Working through the lines below, return each one that holds "toolbar".

**** Input data ****

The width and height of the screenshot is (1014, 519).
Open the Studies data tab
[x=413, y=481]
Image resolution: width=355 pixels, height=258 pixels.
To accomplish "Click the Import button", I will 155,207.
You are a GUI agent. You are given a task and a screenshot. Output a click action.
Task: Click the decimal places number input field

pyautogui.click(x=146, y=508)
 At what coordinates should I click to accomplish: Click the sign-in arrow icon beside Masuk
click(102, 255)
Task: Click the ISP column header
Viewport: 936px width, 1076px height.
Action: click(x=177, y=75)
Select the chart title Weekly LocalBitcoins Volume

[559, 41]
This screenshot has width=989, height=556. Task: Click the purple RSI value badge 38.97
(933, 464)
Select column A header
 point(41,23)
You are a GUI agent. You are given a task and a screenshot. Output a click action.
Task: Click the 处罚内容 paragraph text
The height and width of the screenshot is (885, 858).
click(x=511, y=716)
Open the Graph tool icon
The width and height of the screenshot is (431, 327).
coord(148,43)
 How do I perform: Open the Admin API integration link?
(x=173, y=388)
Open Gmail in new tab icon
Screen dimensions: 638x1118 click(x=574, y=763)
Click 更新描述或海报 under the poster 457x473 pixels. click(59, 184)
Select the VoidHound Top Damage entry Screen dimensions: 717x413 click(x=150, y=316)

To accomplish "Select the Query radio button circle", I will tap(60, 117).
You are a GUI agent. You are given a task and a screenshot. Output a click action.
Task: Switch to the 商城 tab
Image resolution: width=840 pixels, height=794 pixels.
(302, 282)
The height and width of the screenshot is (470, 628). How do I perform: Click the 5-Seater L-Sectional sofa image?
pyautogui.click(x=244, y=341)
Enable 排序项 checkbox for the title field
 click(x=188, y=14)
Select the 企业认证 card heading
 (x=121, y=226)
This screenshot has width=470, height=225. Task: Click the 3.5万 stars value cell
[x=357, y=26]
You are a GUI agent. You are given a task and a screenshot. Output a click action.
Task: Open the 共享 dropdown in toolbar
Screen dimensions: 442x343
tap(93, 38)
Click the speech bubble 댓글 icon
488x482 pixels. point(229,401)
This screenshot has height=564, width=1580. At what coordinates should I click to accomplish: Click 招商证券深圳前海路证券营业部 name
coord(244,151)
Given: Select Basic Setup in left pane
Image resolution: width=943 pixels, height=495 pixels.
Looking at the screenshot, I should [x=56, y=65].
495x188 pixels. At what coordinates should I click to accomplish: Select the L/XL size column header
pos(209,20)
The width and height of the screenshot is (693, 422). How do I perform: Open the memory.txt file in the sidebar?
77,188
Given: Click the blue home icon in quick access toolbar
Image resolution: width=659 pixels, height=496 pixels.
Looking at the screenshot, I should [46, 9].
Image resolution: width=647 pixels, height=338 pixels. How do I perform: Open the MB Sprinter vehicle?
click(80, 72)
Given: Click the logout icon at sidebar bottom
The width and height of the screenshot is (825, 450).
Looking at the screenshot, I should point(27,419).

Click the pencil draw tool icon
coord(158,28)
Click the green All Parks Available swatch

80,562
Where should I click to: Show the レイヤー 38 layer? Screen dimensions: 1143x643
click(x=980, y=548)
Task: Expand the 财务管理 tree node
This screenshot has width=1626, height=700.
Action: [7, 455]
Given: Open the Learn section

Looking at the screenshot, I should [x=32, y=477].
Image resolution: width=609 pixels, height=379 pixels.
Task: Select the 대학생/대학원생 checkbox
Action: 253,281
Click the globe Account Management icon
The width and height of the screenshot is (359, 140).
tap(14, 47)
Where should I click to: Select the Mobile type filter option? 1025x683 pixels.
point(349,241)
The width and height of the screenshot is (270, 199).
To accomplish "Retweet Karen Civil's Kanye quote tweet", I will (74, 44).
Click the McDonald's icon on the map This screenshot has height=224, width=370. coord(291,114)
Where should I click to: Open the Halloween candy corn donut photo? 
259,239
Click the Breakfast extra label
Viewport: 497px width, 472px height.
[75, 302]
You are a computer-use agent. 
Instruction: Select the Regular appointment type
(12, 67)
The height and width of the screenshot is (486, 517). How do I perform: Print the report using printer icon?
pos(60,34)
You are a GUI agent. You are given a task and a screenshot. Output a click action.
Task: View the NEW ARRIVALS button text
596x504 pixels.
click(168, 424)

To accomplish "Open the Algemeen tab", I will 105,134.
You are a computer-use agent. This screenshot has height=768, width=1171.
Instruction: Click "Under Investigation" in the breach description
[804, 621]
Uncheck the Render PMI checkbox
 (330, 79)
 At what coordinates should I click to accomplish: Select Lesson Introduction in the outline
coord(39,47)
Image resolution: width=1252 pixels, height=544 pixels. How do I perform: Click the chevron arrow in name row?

****

__Exercise answer__.
Task: Open the 共享 dropdown in toolbar
Given: Click the blue home icon in quick access toolbar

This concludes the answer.